Divine geometry… with some missing bits. A door at a Fez madrassa, a religious college. © www.anniewrightphotography.com
The word madrasah derives from the triconsonantal Semitic root د-ر-س D-R-S ‘to learn, study’, through the wazn (form/stem) مفعل(ة); mafʻal(ah), meaning “a place where something is done”. Therefore, madrasah literally means “a place where learning and studying take place”. The word is also present as a loanword with the same innocuous meaning in many Arabic-influenced languages, such as: Urdu, Bengali, Hindi, Persian, Turkish, Azeri, Kurdish, Indonesian, Malay and Bosnian / Croatian. In the Arabic language, the word مدرسة madrasah simply means the same as school does in the English language, whether that is private, public or parochial school, as well as for any primary or secondary school whether Muslim, non-Muslim, or secular.

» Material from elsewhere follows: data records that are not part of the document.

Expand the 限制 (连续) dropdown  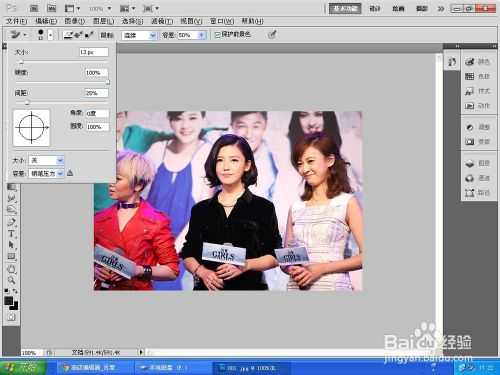click(139, 35)
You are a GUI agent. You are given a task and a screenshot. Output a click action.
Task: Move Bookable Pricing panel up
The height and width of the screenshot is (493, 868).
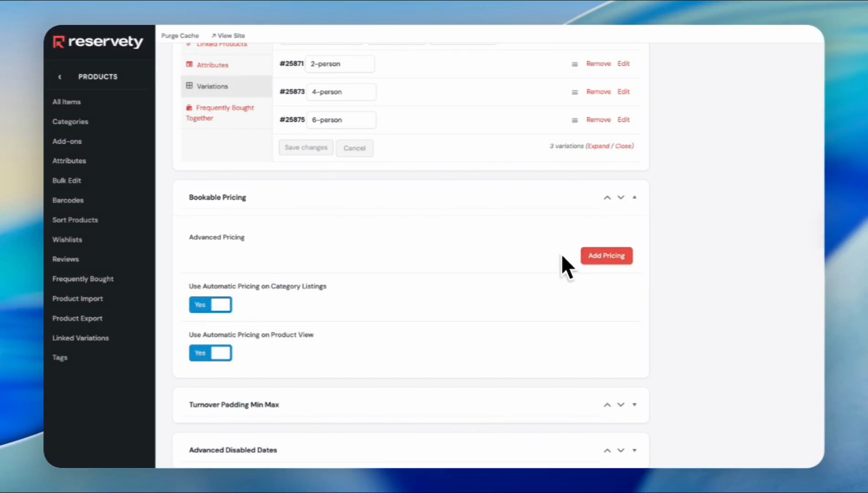click(607, 198)
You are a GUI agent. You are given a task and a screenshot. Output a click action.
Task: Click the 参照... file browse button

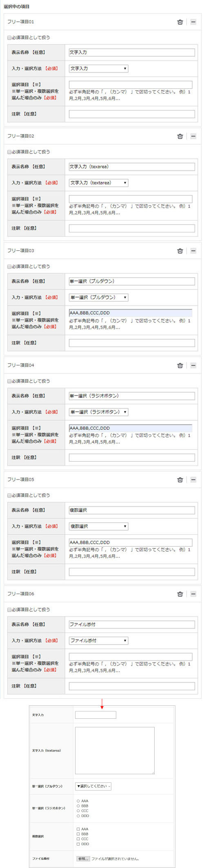tap(83, 858)
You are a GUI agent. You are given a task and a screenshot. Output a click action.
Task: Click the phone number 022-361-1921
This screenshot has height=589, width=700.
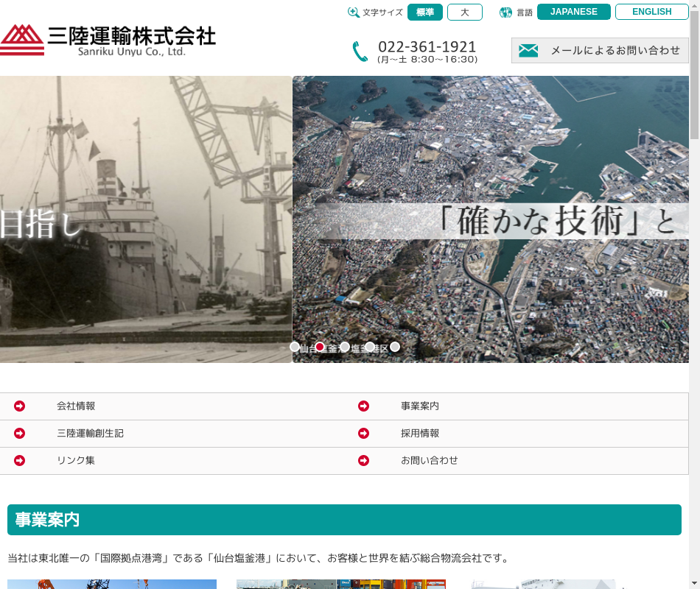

Unlike the use of the word school in British English, the word madrasah more closely resembles the term school in American English, in that it can refer to a university-level or post-graduate school as well as to a primary or secondary school. For example, in the Ottoman Empire during the Early Modern Period, madrasas had lower schools and specialised schools where the students became known as danişmends. The usual Arabic word for a university, however, is جامعة (jāmiʻah). The Hebrew cognate midrasha also connotes the meaning of a place of learning; the related term midrash literally refers to study or learning, but has acquired mystical and religious connotations.
However, in English, the term madrasah usually refers to the specifically Islamic institutions. A typical Islamic school usually offers two courses of study: a ḥifẓ course teaching memorization of the Qur’an (the person who commits the entire Qurʼan to memory is called a ḥāfiẓ); and an ʻālim course leading the candidate to become an accepted scholar in the community. A regular curriculum includes courses in Arabic, tafsir (Qur’anic interpretation), sharīʻah (Islamic law), hadiths (recorded sayings and deeds of Muhammad), mantiq (logic), and Muslim history. In the Ottoman Empire, during the Early Modern Period, the study of hadiths was introduced by Süleyman I. Depending on the educational demands, some madrasas also offer additional advanced courses in Arabic literature, English and other foreign languages, as well as science and world history. Ottoman madrasas along with religious teachings also taught “styles of writing, grammary, syntax, poetry, composition, natural sciences, political sciences, and etiquette.”
People of all ages attend, and many often move on to becoming imams.The certificate of an ʻālim, for example, requires approximately twelve years of study. A good number of the ḥuffāẓ (plural of ḥāfiẓ) are the product of the madrasas. The madrasas also resemble colleges, where people take evening classes and reside in dormitories. An important function of the madrasas is to admit orphans and poor children in order to provide them with education and training. Madrasas may enroll female students; however, they study separately from the men.